_Opgave:_ Schrijf uit het tekstfragment woordelijk over wat begint met "Handelingen van de instellingen –" en doorloopt tot en met "(zie punten 45‑50)".

_Tekstfragment:_
######
Gerechtelijke procedure – Verplichting voor het Gerecht om de mondelinge behandeling aan te vatten alvorens uitspraak te doen op een exceptie van niet-ontvankelijkheid – Geen

(Reglement voor de procesvoering van het Gerecht, art. 130, lid 7)

(zie punt 21)

2. 

Beroep tot nietigverklaring – Natuurlijke of rechtspersonen – Begrip regelgevingshandeling in de zin van artikel 263, vierde alinea, VWEU – Elke handeling van algemene strekking met uitzondering van wetgevingshandelingen

(Art. 192, lid 1, en 263, vierde alinea, VWEU)

(zie punt 38)

3. 

Handelingen van de instellingen – Rechtskarakter – Wetgevingshandelingen en regelgevingshandelingen – Onderscheidingscriteria – Procedure voor de vaststelling van de handeling

(zie punten 39‑41)

4. 

Beroep tot nietigverklaring – Natuurlijke of rechtspersonen – Handelingen die hen rechtstreeks en individueel raken – Individueel geraakt – Criteria – Wetgevend kader klimaat en energie 2030 – Beroep dat is ingesteld door particulieren die zich beroepen op schending van grondrechten – Niet individueel geraakt – Niet-ontvankelijkheid

(Art. 263, vierde alinea, VWEU; Verordeningen van het Europees Parlement en de Raad 2018/841, art. 4 en 9, tweede alinea, en 2018/842, bijlage I; richtlijn 2018/410 van het Europees Parlement en de Raad, art. 4, lid 2)

(zie punten 45‑50)

5. 

Grondrechten – Recht op effectieve rechterlijke bescherming – Toetsing van de wettigheid van de handelingen van de Unie – Modaliteiten – Bescherming van dat recht door de Unierechter of door de nationale rechterlijke instanties naargelang van de juridische aard van de bestreden handeling – Mogelijkheid van een beroep tot nietigverklaring of van een prejudiciële verwijzing met het oog op de beoordeling van de geldigheid

(Art. 263, 267 VWEU en 277 VWEU; Handvest van de grondrechten van de Europese Unie, art. 47)

(zie punten 52, 53)

6. 

Beroep tot schadevergoeding – Zelfstandig rechtsmiddel ten opzichte van het beroep tot nietigverklaring – Grenzen – Misbruik van procedure

(Art. 263, 268 en 340, tweede alinea, VWEU)

(zie punten 65‑69)

7. 

Gerechtelijke procedure – Interventie – Niet-ontvankelijke hoofdvordering – Beschikking van niet-ontvankelijkheid die wordt gegeven alvorens uitspraak wordt gedaan op het verzoek tot interventie – Afdoening zonder beslissing op dit verzoek

(Reglement voor de procesvoering van het Gerecht, art. 130, lid 1, 142, lid 2, en 144, lid 3)

(zie punten 72, 73)
######
_Aangeleverde gegevens:_
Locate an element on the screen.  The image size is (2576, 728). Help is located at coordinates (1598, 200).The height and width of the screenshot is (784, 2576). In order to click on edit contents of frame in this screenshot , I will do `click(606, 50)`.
######
_Uitgewerkte opgave:_
Handelingen van de instellingen – Rechtskarakter – Wetgevingshandelingen en regelgevingshandelingen – Onderscheidingscriteria – Procedure voor de vaststelling van de handeling

(zie punten 39‑41)

4. 

Beroep tot nietigverklaring – Natuurlijke of rechtspersonen – Handelingen die hen rechtstreeks en individueel raken – Individueel geraakt – Criteria – Wetgevend kader klimaat en energie 2030 – Beroep dat is ingesteld door particulieren die zich beroepen op schending van grondrechten – Niet individueel geraakt – Niet-ontvankelijkheid

(Art. 263, vierde alinea, VWEU; Verordeningen van het Europees Parlement en de Raad 2018/841, art. 4 en 9, tweede alinea, en 2018/842, bijlage I; richtlijn 2018/410 van het Europees Parlement en de Raad, art. 4, lid 2)

(zie punten 45‑50)